- **Task instructions**:
Take the entries below and print, exactly, the stretch from the line containing "Photos (57, 388)" through the line containing "Brynäs IF (981, 711)", both included.

- **Records supplied**:
........

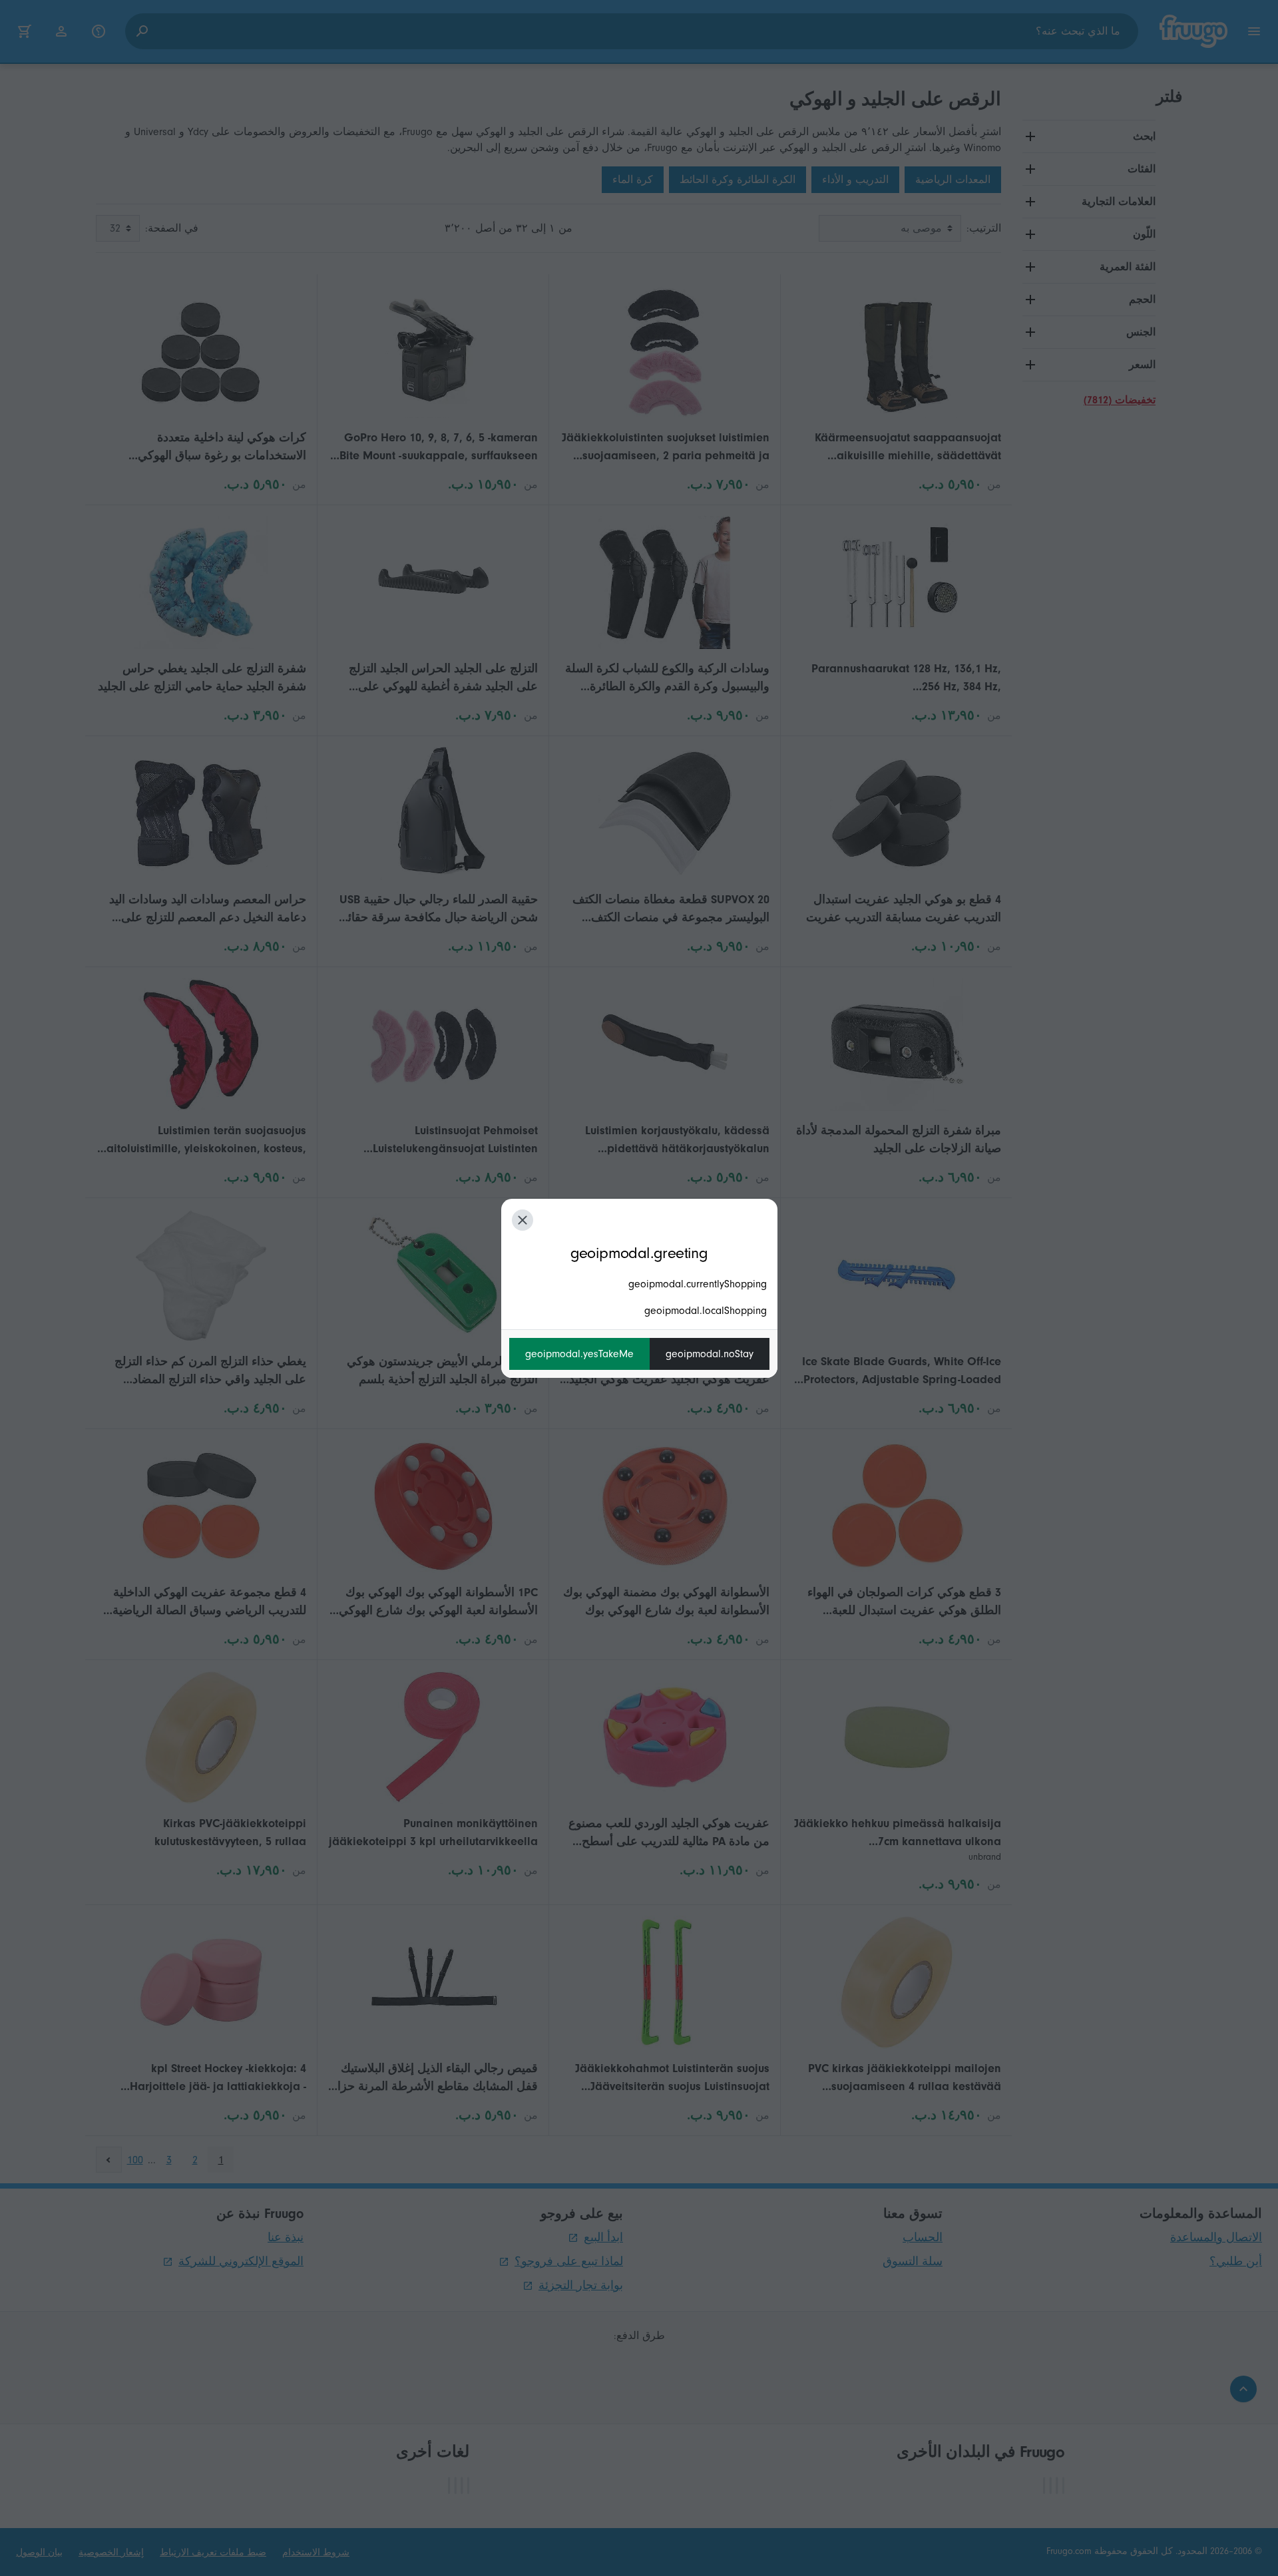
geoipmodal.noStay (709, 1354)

........

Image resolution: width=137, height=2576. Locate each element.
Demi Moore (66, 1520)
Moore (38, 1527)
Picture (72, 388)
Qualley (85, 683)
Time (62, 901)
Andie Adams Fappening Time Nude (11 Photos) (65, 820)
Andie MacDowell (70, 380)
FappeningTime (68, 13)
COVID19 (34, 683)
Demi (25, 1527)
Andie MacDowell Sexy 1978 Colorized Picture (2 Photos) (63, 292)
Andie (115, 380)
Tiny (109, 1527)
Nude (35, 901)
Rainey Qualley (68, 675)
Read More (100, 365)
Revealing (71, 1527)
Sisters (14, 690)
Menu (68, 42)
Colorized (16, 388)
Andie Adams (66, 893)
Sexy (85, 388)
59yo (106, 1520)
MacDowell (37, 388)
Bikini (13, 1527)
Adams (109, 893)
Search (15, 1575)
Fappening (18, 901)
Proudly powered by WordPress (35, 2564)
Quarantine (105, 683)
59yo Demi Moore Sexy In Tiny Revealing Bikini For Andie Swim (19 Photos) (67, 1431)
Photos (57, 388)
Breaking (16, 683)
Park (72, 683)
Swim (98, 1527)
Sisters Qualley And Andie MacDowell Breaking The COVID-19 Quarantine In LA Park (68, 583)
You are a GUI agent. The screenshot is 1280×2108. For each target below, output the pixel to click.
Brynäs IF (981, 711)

........

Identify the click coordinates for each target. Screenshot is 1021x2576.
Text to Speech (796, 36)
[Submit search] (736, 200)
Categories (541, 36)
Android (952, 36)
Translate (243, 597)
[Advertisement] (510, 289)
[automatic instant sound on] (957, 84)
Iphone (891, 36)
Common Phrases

........

- **Response area**:
Photos (57, 388)
Breaking (16, 683)
Park (72, 683)
Swim (98, 1527)
Sisters Qualley And Andie MacDowell Breaking The COVID-19 Quarantine In LA Park (68, 583)
You are a GUI agent. The screenshot is 1280×2108. For each target below, output the pixel to click.
Brynäs IF (981, 711)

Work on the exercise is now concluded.